The interference of host exosome releases by entropathogenic Escherichia coli

2018 Fiscal Year Final Research Report

• Project/Area Number: 16K19126
• Research Category: Grant-in-Aid for Young Scientists (B)
• Allocation Type: Multi-year Fund
• Research Field: Bacteriology (including mycology)
• Research Institution: Osaka University
• Principal Investigator: Yen Hilo 大阪大学, 医学系研究科, 助教 (50612066)
• Project Period (FY): 2016-04-01 – 2019-03-31
• Keywords: EPEC / Effector / T3SS / Exosome / Immune response / infection / エクソソーム / EHEC

Outline of Final Research Achievements

Recently infected cells were found to releases nano-size membranous particles that deliver inflammatory molecules to neighboring cells.
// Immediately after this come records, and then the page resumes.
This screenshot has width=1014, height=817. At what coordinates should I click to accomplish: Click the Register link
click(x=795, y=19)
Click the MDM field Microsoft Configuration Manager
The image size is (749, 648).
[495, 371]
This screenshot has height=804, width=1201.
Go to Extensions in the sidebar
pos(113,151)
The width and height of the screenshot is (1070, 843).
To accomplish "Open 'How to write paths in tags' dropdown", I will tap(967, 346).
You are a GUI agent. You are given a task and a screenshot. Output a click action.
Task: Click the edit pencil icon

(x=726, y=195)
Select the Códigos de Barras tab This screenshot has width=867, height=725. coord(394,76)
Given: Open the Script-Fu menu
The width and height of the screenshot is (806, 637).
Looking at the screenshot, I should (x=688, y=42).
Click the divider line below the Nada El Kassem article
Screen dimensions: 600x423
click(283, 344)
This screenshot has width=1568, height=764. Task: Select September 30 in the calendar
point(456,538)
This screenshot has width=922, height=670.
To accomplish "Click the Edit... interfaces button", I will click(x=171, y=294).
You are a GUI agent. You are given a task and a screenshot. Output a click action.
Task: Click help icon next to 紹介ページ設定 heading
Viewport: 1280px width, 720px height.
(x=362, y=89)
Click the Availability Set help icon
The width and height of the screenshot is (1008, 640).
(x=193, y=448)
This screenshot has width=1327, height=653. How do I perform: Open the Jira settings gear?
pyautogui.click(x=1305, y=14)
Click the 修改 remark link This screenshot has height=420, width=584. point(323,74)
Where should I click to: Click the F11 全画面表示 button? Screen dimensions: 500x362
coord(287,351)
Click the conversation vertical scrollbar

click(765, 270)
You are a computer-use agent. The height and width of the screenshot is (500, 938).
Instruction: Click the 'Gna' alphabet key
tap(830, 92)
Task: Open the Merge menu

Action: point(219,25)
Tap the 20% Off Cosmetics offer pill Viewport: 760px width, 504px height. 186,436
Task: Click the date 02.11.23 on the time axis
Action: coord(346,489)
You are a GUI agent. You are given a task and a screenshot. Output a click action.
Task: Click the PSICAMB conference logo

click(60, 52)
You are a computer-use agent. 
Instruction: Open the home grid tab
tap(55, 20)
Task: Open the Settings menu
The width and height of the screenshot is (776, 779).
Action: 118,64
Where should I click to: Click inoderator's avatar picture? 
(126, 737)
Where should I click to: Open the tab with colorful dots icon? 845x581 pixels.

As EPEC and EHEC are known to actively interfere host immune responses, we set out to investigate whether EPEC/EHEC could regulate the biogenesis of exosomes. We found that upon challenges of non- or pathogenic Escherichia coli (E. coli), cells released increasing amount of exosomes compared to non-treated cells. Furthermore, pathogenic strains caused much larger releases than that of non-pathogenic strain. Such high releases of exosomes by pathogens-infected cells was attenuated when using a non-infectious mutant strain. To further elucidate potential bacterial molecules capable of regulating exosomes, we identified multiple EPEC virulent factors, including factor A with confirmed ability to influence the generation of exosomes in infected cells.

Free Research Field

微生物学

Academic Significance and Societal Importance of the Research Achievements

病原菌と宿主細胞の相互作用の強弱が感染症のアウトカムに繋がることが知られている。その中、エクソソームは細胞間の情報運び屋として働き、感染細胞の炎症情報を伝播する役割を果たしている。本研究を通して初めて腸管病原性大腸菌と腸管出血性大腸菌が積極的にエクソソームの産生を影響する現象を見出し、さらに干渉しうる病原菌タンパク質を複数同定できた。この事から、エクソソーム機構をうまくコントロールする事が病原菌にとって大切である事を意味する。よって、本研究より同定された病菌タンパク質の働きとその干渉メカニズムをさらに解析を進む事で、これらを標的とするより良い治療薬の開発に繋がる可能性がある。